The Fuck You Revue
JEWTOPIA

June 4, 2023
7:30pm

Jews may or may not run showbiz, but they definitely run The Fuck You Revue. Join nightlife's Jewsome Twosome Zoe Ziegfeld and Fancy Feast for an all-star, anything-goes, highbrow-meets-lowbrow burlesque and variety extravaganza that celebrates and explores Jewish identity. JEWTOPIA is co-produced by the New Jewish Culture Fellowship and the Jewish Museum of Maryland as part of Material/Inheritance, an exhibition of boundary-pushing, community-building contemporary Jewish art.

The Fuck You Revue is committed to making its shows as accessible as possible.
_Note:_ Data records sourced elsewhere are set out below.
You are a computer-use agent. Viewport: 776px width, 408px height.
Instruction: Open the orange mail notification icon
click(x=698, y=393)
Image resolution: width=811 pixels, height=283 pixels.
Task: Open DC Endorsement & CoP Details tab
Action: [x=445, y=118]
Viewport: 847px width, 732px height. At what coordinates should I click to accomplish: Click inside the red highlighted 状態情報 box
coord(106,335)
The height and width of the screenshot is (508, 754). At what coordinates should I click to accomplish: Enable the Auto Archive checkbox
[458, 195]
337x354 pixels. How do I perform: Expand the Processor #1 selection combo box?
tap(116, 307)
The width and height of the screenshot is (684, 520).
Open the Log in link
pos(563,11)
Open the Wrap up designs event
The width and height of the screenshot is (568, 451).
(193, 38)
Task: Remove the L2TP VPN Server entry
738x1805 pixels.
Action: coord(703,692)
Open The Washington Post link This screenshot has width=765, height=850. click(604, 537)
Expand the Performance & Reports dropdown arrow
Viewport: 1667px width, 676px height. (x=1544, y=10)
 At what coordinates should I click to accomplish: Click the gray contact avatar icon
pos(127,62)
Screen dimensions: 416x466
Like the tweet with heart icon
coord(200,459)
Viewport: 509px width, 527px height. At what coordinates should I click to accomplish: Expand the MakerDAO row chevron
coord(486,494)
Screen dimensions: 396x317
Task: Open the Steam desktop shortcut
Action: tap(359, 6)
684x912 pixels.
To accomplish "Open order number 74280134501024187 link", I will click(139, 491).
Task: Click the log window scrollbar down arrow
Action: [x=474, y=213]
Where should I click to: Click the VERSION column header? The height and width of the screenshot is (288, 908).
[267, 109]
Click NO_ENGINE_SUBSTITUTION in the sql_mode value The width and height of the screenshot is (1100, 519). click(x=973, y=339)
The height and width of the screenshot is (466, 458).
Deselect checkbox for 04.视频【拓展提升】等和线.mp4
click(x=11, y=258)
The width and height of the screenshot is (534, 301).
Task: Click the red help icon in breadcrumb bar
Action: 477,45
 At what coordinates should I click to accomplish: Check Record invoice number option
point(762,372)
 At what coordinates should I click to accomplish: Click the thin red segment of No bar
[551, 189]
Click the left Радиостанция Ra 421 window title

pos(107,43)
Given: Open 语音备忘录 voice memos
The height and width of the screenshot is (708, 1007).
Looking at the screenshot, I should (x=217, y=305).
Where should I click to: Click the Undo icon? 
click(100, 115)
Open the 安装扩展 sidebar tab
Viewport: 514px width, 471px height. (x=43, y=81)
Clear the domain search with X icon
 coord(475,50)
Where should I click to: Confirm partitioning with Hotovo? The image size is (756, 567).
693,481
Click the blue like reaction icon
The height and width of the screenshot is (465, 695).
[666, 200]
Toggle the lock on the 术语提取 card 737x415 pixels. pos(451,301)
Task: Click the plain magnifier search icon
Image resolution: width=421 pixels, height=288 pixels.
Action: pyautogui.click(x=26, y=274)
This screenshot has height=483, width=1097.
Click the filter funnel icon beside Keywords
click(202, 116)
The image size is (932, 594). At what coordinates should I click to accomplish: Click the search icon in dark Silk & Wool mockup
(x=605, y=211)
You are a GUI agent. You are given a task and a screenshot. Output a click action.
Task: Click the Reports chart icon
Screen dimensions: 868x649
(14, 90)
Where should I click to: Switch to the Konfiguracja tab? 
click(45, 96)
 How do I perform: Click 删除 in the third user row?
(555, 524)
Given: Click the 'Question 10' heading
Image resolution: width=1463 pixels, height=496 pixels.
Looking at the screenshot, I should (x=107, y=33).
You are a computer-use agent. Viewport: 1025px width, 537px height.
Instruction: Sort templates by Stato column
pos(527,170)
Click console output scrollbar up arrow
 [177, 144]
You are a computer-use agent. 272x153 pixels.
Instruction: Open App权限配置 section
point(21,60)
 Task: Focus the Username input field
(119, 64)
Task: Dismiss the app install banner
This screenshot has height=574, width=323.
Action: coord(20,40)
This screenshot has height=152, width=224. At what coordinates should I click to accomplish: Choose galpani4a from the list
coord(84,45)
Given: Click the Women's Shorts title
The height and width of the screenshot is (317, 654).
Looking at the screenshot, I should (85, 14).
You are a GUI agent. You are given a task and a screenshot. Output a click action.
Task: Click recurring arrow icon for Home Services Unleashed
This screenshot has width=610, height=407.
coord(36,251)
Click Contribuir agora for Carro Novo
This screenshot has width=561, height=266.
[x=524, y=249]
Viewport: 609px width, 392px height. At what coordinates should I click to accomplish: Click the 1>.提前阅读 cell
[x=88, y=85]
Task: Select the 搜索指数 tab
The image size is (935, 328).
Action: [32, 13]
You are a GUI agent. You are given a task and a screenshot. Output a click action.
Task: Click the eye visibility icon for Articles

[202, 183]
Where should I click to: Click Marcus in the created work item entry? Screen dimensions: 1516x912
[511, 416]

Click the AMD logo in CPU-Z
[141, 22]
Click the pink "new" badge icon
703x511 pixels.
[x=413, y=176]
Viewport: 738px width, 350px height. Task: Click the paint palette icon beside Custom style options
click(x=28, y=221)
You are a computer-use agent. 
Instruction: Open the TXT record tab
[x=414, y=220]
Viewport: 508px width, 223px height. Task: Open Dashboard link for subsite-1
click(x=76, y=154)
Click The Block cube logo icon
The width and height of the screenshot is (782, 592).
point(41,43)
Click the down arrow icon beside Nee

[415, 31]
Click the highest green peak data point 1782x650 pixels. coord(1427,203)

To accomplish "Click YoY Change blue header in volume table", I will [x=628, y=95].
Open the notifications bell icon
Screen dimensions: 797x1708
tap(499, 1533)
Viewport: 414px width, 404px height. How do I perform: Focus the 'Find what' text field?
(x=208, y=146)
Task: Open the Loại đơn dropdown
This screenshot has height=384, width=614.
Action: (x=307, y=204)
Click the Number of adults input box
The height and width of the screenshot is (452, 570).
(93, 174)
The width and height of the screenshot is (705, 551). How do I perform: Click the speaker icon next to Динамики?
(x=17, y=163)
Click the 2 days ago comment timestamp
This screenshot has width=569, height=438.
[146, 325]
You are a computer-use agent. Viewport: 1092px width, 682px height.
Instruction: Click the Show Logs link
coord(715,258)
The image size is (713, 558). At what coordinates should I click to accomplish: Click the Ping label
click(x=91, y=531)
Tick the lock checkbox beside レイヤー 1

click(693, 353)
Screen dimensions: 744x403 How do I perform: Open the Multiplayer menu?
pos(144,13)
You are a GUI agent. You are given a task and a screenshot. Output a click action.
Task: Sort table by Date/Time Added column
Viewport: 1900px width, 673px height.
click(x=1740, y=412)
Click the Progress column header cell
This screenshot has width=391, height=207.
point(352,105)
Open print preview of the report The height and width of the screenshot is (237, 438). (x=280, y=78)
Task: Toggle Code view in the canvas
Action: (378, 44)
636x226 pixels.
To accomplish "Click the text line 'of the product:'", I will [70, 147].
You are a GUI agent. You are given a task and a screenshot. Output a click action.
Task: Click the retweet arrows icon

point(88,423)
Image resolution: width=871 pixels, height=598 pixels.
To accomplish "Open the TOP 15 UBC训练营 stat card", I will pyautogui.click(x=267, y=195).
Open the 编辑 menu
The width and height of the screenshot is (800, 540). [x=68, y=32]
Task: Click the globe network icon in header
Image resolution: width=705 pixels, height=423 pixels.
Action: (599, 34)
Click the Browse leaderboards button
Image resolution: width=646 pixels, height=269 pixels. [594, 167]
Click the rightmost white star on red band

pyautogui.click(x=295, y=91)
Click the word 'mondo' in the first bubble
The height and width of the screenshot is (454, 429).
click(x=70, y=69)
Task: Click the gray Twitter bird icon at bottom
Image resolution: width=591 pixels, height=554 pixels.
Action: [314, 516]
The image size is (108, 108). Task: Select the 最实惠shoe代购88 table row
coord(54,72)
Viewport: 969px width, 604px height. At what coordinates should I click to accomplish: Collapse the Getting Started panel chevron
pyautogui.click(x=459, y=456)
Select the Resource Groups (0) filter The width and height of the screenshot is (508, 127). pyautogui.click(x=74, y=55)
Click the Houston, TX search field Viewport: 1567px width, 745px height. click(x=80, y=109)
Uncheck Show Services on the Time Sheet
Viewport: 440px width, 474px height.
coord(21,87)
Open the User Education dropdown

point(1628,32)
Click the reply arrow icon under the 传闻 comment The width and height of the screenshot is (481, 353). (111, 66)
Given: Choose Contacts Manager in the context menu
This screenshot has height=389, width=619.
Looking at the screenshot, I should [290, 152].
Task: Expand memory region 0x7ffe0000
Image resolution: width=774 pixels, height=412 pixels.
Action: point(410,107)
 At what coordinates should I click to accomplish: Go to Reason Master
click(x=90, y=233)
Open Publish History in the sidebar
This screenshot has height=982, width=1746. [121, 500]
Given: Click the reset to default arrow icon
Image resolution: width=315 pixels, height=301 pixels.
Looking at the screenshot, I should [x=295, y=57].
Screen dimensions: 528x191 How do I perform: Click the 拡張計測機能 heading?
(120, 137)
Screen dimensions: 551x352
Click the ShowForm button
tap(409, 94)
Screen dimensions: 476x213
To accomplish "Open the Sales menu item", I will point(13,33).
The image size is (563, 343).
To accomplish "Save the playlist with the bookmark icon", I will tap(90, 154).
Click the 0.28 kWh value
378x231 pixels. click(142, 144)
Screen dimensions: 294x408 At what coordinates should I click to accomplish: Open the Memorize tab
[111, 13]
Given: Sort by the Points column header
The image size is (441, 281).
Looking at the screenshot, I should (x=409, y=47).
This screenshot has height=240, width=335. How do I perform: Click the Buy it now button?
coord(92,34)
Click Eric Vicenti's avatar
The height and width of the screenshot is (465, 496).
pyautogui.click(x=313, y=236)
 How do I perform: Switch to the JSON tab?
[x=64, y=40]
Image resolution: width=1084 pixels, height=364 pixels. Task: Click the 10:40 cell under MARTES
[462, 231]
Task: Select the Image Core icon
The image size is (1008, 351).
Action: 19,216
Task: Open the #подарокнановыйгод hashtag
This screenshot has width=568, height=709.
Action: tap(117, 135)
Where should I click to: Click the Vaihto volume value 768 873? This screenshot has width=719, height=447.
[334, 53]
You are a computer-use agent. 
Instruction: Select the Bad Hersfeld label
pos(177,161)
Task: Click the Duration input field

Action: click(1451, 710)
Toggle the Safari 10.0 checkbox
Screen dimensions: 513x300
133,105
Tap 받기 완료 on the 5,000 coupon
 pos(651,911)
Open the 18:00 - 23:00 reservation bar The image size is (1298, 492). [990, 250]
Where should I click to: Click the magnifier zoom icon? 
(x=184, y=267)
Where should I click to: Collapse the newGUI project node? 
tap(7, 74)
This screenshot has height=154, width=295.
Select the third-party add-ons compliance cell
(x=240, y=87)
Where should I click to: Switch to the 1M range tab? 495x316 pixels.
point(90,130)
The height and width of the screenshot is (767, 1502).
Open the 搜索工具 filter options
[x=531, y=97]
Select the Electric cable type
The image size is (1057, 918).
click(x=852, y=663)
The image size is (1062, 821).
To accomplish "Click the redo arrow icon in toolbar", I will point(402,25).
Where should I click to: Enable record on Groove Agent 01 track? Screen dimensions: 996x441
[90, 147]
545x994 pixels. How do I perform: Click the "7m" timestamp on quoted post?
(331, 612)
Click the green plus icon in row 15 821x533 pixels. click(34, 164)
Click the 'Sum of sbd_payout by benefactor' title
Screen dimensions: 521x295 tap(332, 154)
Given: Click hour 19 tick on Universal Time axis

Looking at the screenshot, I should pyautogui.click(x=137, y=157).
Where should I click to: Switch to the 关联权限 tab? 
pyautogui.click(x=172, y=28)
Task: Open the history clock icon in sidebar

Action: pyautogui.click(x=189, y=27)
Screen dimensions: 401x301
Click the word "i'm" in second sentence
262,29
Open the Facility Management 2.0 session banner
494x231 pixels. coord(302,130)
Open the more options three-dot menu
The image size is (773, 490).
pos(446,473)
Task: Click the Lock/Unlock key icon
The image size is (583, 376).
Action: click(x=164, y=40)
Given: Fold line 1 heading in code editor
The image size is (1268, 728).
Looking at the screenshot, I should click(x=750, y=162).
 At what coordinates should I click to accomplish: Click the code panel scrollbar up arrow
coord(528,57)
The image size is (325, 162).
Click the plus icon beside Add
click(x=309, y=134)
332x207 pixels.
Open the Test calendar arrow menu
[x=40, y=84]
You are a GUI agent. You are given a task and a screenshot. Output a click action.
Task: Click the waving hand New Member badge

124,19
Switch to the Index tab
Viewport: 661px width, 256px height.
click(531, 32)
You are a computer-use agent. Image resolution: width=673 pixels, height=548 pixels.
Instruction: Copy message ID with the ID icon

If you are seeking lower priced tickets, click here.

Please note: This performance is for audiences 18+ and will include nudity as well as graphic discussions of sexuality.

Accessibility

Cast

  • Sasha Velour (RuPaul's Drag Race, Nightgowns)
  • Max Vernon (KPOP Broadway, Existential Life Crisis Lullaby)
  • Corvette LeFace (Hustlers, Boardwalk Empire)
  • Sweaty Eddie (The Cake Boys)
  • Lola Jean (7 Days of Domination)
  • Varla Velour (Miss Twin Peaks 2022)
  • Zoe Ziegfeld (The Metropolitan Opera, Coney Island USA)
  • Fancy Feast (Miss Coney Island 2016)
  • Angelique A'Lamode

Material/Inheritance

Material/Inheritance: Contemporary Work by New Jewish Culture Fellows is a new exhibition featuring the work of 30 artists whose work has been supported by the New Jewish Culture Fellowship (NJCF), a national arts fellowship that advances the work of groundbreaking Jewish artists.

The artists featured in Material/Inheritance emphasize resilience in contemporary forms with inspiration from and foundations in ancestral Jewish texts, practices, histories and griefs. Performances on opening and closing weekends will catalyze audiences’ close engagement with their own intentions for their spiritual, political and creative lives, and how these might be supported by inherited structures. This work asks: what does the future hold, and how much of that is in our own hands? What do we need to survive, and where can we find it? How can we balance the needs of the individual and collective as we generate new solutions for contemporary and age-old questions? What does it look like to celebrate and rejoice alongside continual waves of mourning, discomfort and despair?

Material/Inheritance challenges genre and generic frames, specifically to consider the thinking and community that become possible in inter-disciplinary conversation. The artists showcased in Material/Inheritance engage forms from new media and live performance to painting, poetry, food and sculpture. In line with the framing of NJCF, this exhibition and series of performances will hold open the generative tension between process and product, modernity and tradition, comfortable and unknown. Works address subject matter including chosen and biological family, queer and trans identity, embodiment and sexuality, diasporic homes, ritual reinventions, archival modalities, activist movements, political histories, and radical possibilities for regenerative and inventive survival.

Material/Inheritance was developed by Leora Fridman, Curator-in-Residence, in partnership with staff and leadership of the Jewish Museum of Maryland and the New Jewish Culture Fellowship, and with guidance from our curatorial committee: Gregg Bordowitz, visual artist, critic, poet, performer, filmmaker, writer, scholar, and teacher; Kendell Pinkney, Black-Jewish theatremaker, creative producer, founding Artist Director of THE WORKSHOP, and rabbi ordained by the Jewish Theological Seminary; Mónica Gomery, poet, rabbi at Kol Tzedek Synagogue and faculty of SVARA: A Traditionally Radical Yeshiva; and Heidi Rabben, Senior Curator at the Contemporary Jewish Museum.

The New Jewish Culture Fellowship

The New Jewish Culture Fellowship (NJCF) is an interdisciplinary cohort of groundbreaking Jewish artists who study together and share creative work over the course of an academic year. Fellows come from all creative fields—visual arts, writing, performance, music, and more—and apply with projects that would benefit from the feedback and support of peers similarly drawn to exploring the rich, complex inheritance of Jewish life and identity in all its forms.

Our first three cohorts were made up of New York-based artists, but we're thrilled to announce that starting in 2022, artists from across the United States can apply to be NJCF fellows, as we make the learning component of our program primarily virtual. Fellows meet regularly with Rabbi Matt Green and Fellowship Director Maia Ipp, and in one-on-one (chevruta) pairings. They’re invited to propose classes or events that showcase their work—screenings, concerts, exhibitions, workshops, and more—to NJCF’s local and national audience. They receive support in the form of a fellowship stipend, accountability and feedback, advocacy and promotion, and access to a growing audience.

Since 2018, thirty-two fellows have participated in the program as part of three cohorts. They continue to engage with each other through our alumni network, and many NJCF fellows have developed ongoing professional collaborations.